Now, up at CHEP, I'm listening to some interesting discussions about the future of computing in our field. There are a lot of difficult problems in modern computing, not the least of which is how our software should change now that we know that Moore's law continues to be correct but processor clock speed has capped out.

Moore's law describing the number of transisters on a chip. Clock speed, however, has peaked out around a few GHz and not grown in the last 10 years or so. (Image: Wgsimon/Wikimedia Commons [CC BY-SA 3.0])

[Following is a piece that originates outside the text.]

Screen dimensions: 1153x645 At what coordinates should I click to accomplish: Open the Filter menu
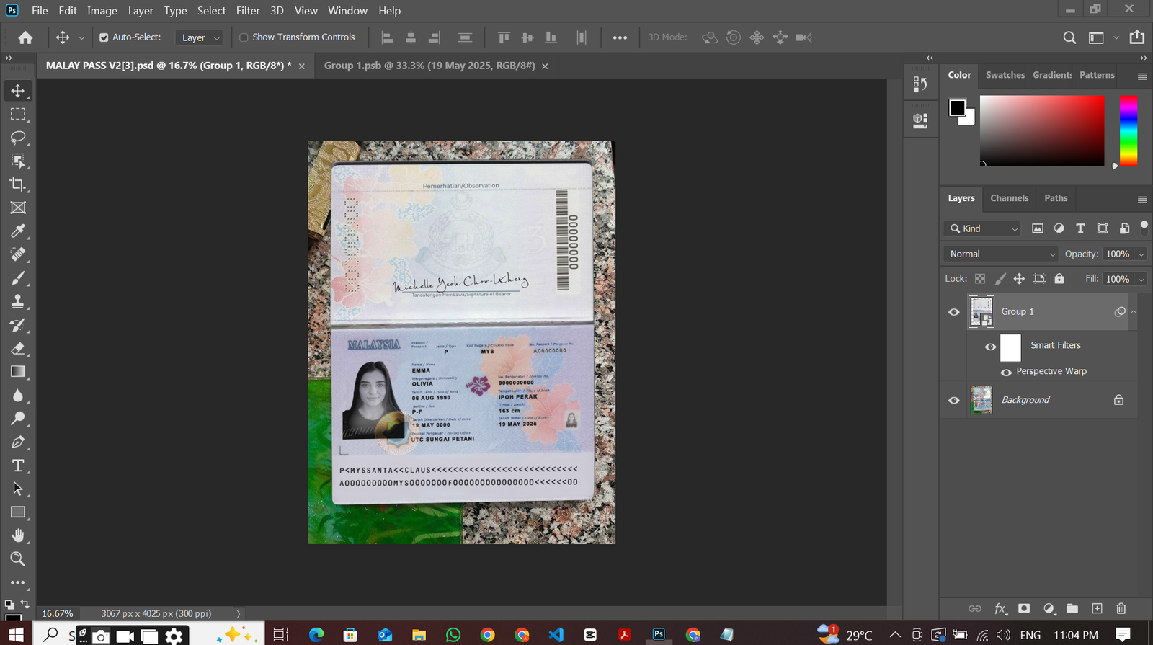(247, 11)
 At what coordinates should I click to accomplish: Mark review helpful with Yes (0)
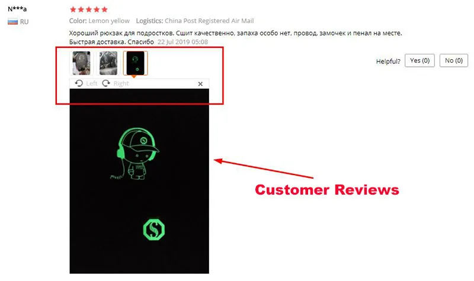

These talks really require a crystal ball, as there are some technologies that are soon going to be mainstream, and when betting one runs the risk of being on the losing side, a la beta tapes, laserdisks, HD-DVD, and others. Many of the people here don't think as much about physics - I would be interested to see a poll of the number of them actively working on a physics analysis, for example. But it's very interesting to hear what they have to say about computing issues, where they are far better equipped than the average physicist. The conference is a bit strange - already two talks I've wanted to hear have been cancelled, and one has been given remotely by a video connection, thanks to our government shutdown that was affecting the US labs until Thursday. But it's been fun all the same. I'll leave you with a few discussion questions that I found really quite interesting this week:

  • Can ATLAS or CMS run without a trigger by 2022? The rate off of the detector is something that we might be able to handle (hint: the tracker seems to be the biggest problem!)
  • How do you define "Big Data"? If you do it by simply the volume (in GB) of data, then you're actually just describing the budget!
  • Are we heading for a world where there is custom code running on different system architecture, or will the language and compiler development catch back up and provide homogeneity?